The Badawi administration has failed to dismantle the legal framework that allows security officials to detain persons indefinitely without charge or trial. Recommendations by the government-appointed Royal Commission to Enhance the Royal Malaysia Police to amend and repeal such laws and to set up an independent commission to oversee the Royal Malaysia Police have yet to be implemented. Abuses against refugees and migrants continue to be reported and public discussions on inter-faith issues and religious freedom are restricted.
Detention without Trial
At this writing more than 90 persons were being detained without charge or trial for alleged threats to national security under the 1960 Internal Security Act (ISA). Since 2001 the ISA has been used against suspected Islamist militants, primarily alleged members of the Islamist group Jemmah Islamiyah (JI), and against individuals suspected of involvement in counterfeiting and document forgery. Many of the alleged JI detainees have been held for four years. In 2006, without explanation, the government extended the detention of 25 detainees for another two years. In May the government announced the arrests of 11 persons affiliated with the Islamist group Darul Islam.
Under the Emergency Ordinance (Public Order and Prevention of Crime), enacted in 1969 as a temporary measure to respond to race riots, the government has detained 700 persons indefinitely without charge or trial in Simpang Renggam detention center in Johor state for alleged involvement in criminal activities. Government officials publicly acknowledge that the Emergency Ordinance is used against criminal suspects because the police do not have sufficient evidence to charge them. Detainees are barred by law from challenging the merits of their detention. Some have been detained for eight years. While detainees may raise procedural challenges and on this basis occasionally are ordered released by courts, the government often re-arrests them on the same charges.
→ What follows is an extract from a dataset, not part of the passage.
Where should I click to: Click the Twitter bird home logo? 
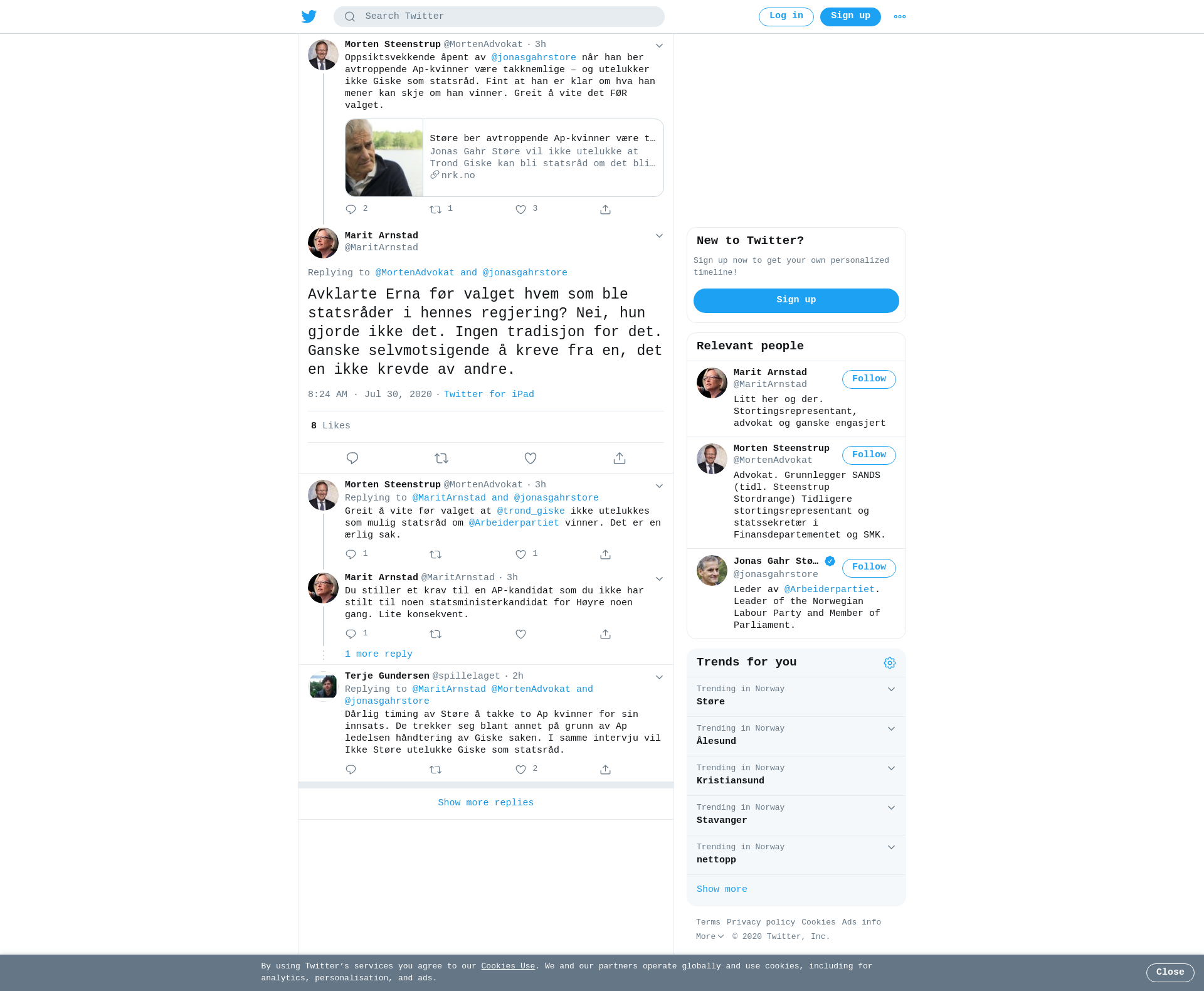click(x=309, y=16)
In June 2006 police re-arrested 11 detainees as they were leaving the Simpang Renggam detention center after a court-ordered release.
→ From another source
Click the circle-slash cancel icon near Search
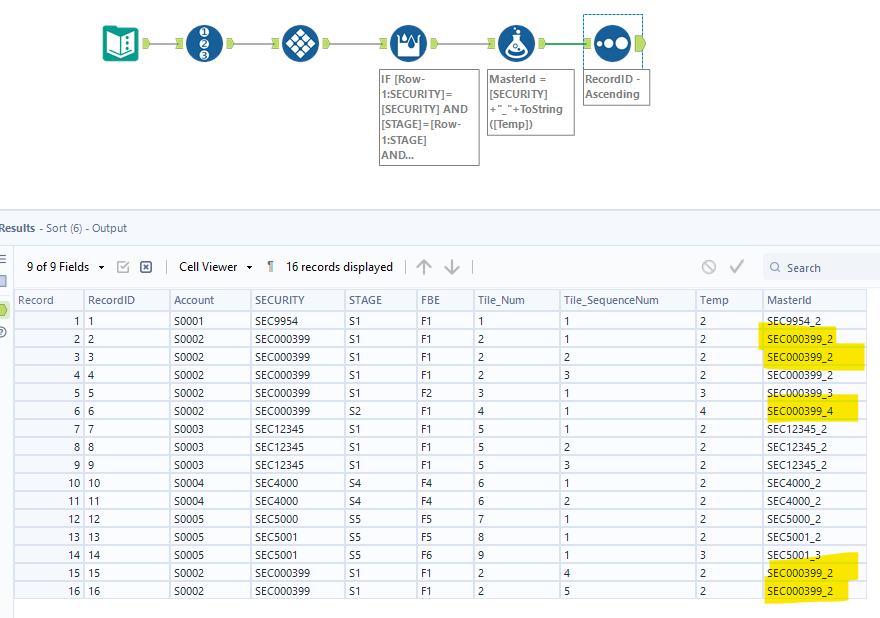 (708, 267)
Another tactic police use to extend the arbitrary detention of suspects is through what are known as “road shows”: when a pretrial 15-day detention order is due to expire, police seek another order in a different district. Police are known to have used this tactic to hold individuals for as many as 143 days.
In 2006 Prime Minister Badawi joined the near universal call to close the US detention center in Guantánamo Bay, Cuba, and also urged that the two Malaysian detainees transferred from CIA secret facilities to Guantánamo be given a fair trial. But the prime minister failed to afford similar rights to detainees held under the ISA or the Emergency Ordinance.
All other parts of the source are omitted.